One popular form of sterilizable container often used to store medical or surgical instruments is a pouch comprised of two sheets of plastic, for example low density polyethylene, positioned face to face and sealed around their common periphery with heat seals. An access opening is cut in one of the sheets, and the opening covered with a porous membrane sealed to the pouch around the opening. The porous membrane in this construction serves two functions; it covers the access opening, and it provides a means to sterilize the contents of the pouch. The membrane is sealed to the pouch with peelable seals so that it can be easily peeled from the pouch, and the contents removed through the access opening. Also, the membrane is made porous in order that the contents of the pouch can be sterilized using a sterilizing gas (chemical or steam) after the pouch has been sealed. The porosity of the membrane is such that the sterilizing gas can pass through it, yet the membrane forms a sterile barrier against bacteria or the like. Porous membranes for such pouches (called "tear strips") are commonly made of surgical grade paper or spunbonded olefin, which is sold by the Du Pont Company under the trademark Tyvek.

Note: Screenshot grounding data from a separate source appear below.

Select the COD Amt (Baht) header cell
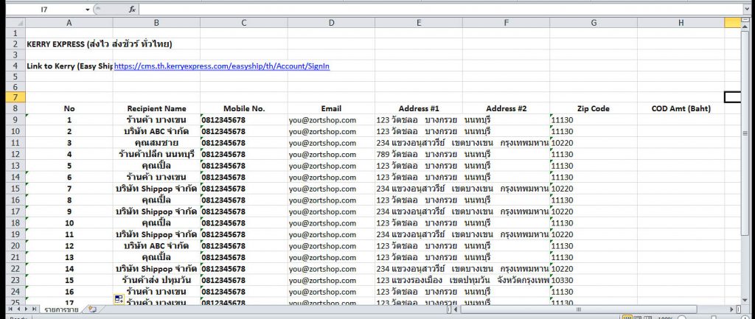Image resolution: width=755 pixels, height=319 pixels. point(681,108)
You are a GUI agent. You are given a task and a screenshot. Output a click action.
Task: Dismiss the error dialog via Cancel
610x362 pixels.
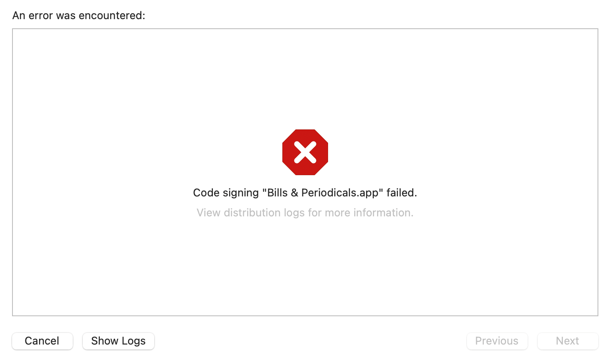(x=42, y=341)
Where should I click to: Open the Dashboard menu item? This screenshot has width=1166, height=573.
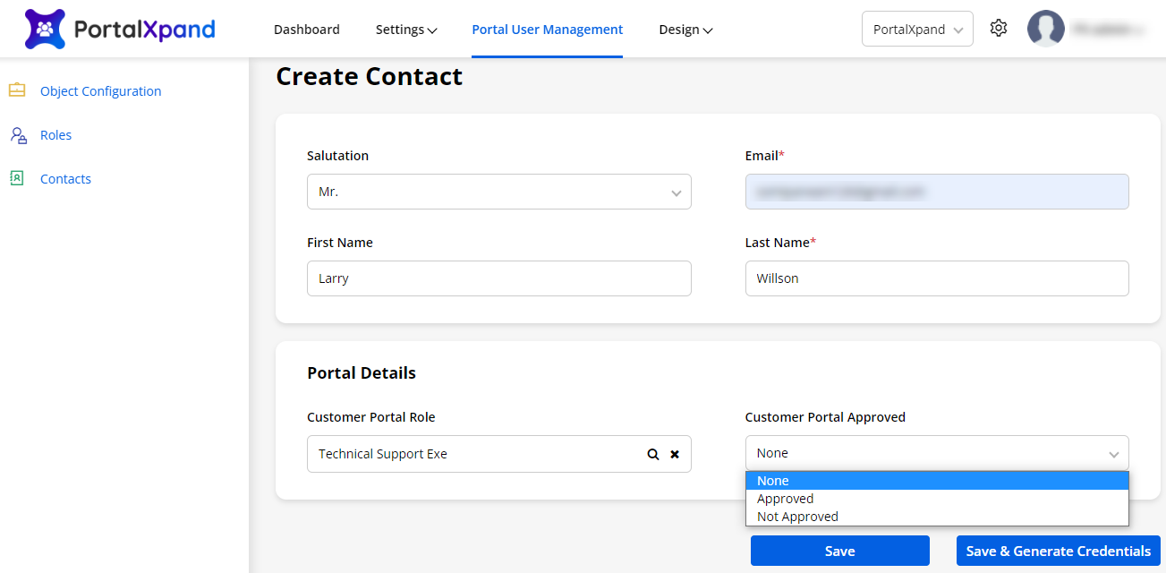(306, 30)
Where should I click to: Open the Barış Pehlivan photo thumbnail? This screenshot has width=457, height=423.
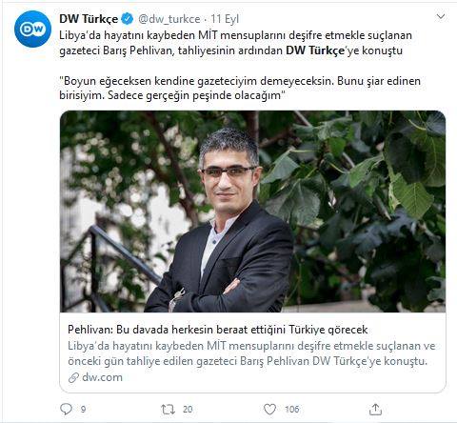252,212
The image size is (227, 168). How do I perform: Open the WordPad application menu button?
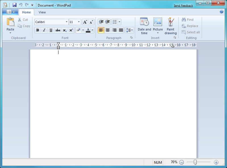[10, 12]
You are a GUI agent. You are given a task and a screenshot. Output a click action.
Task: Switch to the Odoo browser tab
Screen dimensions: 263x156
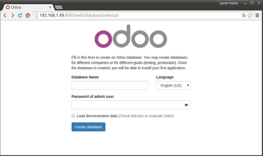[26, 7]
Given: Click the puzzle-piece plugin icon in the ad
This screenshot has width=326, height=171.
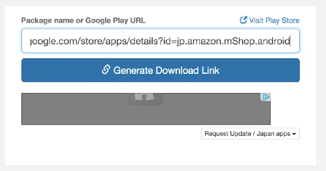Looking at the screenshot, I should click(x=146, y=98).
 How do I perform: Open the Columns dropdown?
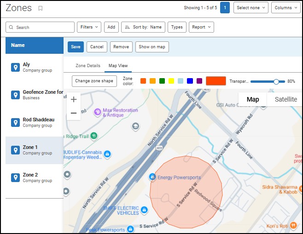pyautogui.click(x=286, y=8)
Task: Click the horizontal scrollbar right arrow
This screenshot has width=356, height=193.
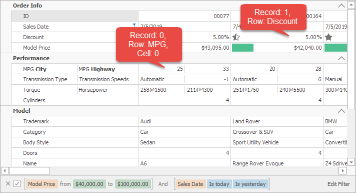Action: (343, 170)
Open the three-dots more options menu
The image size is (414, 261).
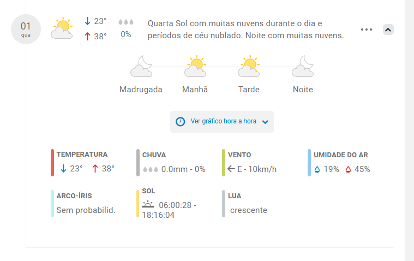(367, 29)
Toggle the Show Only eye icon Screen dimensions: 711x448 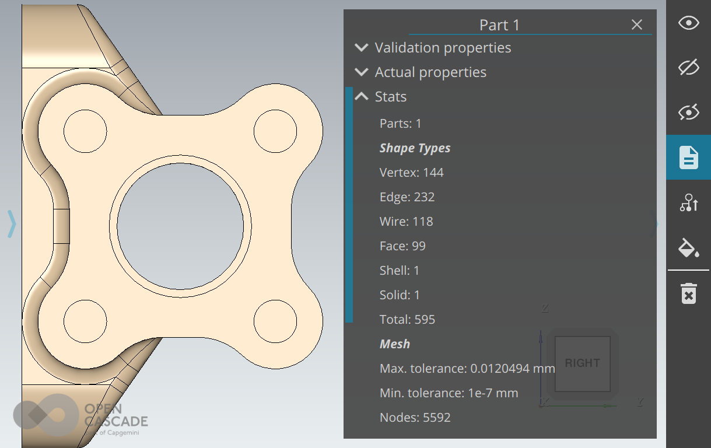pos(688,113)
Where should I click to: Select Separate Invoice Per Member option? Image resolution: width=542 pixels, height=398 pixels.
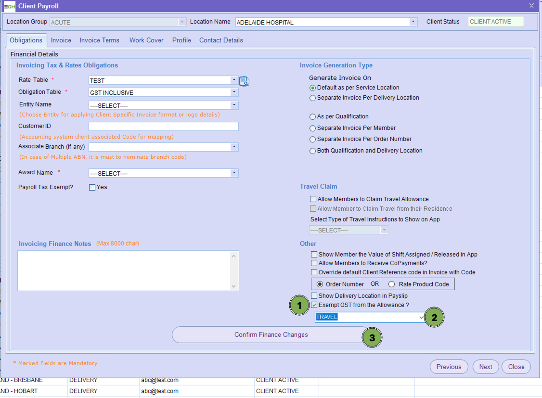(313, 128)
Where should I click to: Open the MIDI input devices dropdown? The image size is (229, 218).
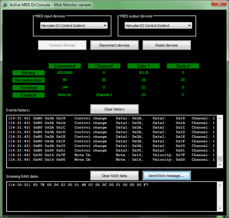(x=74, y=25)
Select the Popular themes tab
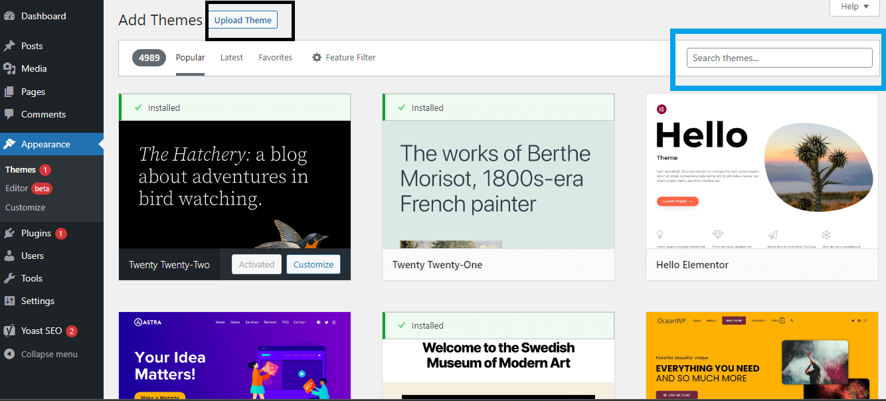The width and height of the screenshot is (886, 401). (x=190, y=57)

The "breathability" of tear strips is an important issue in the construction of sterilizable pouches. Is is desirable that the tear strip offer as little resistance as possible to the flow of the sterilizing gas in order that the sterilization cycle be as short as possible. Unfortunately, in order to form a peelable seal with low density polyethylene, paper or Tyvek must be coated or otherwise treated, and the required treatment is such that the membrane's porosity is substantially reduced. The sterilization cycle using such tear strip materials is usually substantially longer than desired. Consequently, it is preferred that uncoated tear strips be used.
This problem was addressed by the present inventor in U.S. Pat. No. 4,367,816. The solution there presented was to use a two layered tear strip, with the top layer being an uncoated porous membrane, and the second being an interlayer between the porous membrane and the pouch proper. The interlayer is a sheet (generally plastic) which can form a peelable seal to the material of the pouch, and also seal to the uncoated membrane. The interlayer disclosed in the '816 patent was provided with small holes, perforations, or a slit to allow the sterilizing gas to pass.
While the prior invention was generally a great improvement over the prior art, a problem can possibly arise in using the construction disclosed therein, particularly with larger pouches. When the sterilzing gas is flowing outward, the interlayer sheet tends to press against the porous membrane, and in some cases this could result in reducing the area of the membrane through which the gas is flowing, and thereby impede gas flow.
Using existing manufacturing techniques, it has not been practical to cut large openings in the interlayer. If the open area of the interlayer is made large, i.e., if the width of the opening is made more than about 25% of the width of the sheet, certain manufacturing difficulties arise, as will be discussed further below. These difficulties are overcome by the method of manufacturing disclosed in this specification, and using the method disclosed, it becomes practical to fabricate pouches wherein the breathing area for outgoing gases is substantially the same as for incoming gases. The terms "length" and "width" used in this document refer to the direction that the webs in the pouch making machine move during fabrication, and crosswise to the machine direction, respectively. Using this convention, the resulting pouches may very well (in fact are likely to) have "widths" which are greater than their "lengths".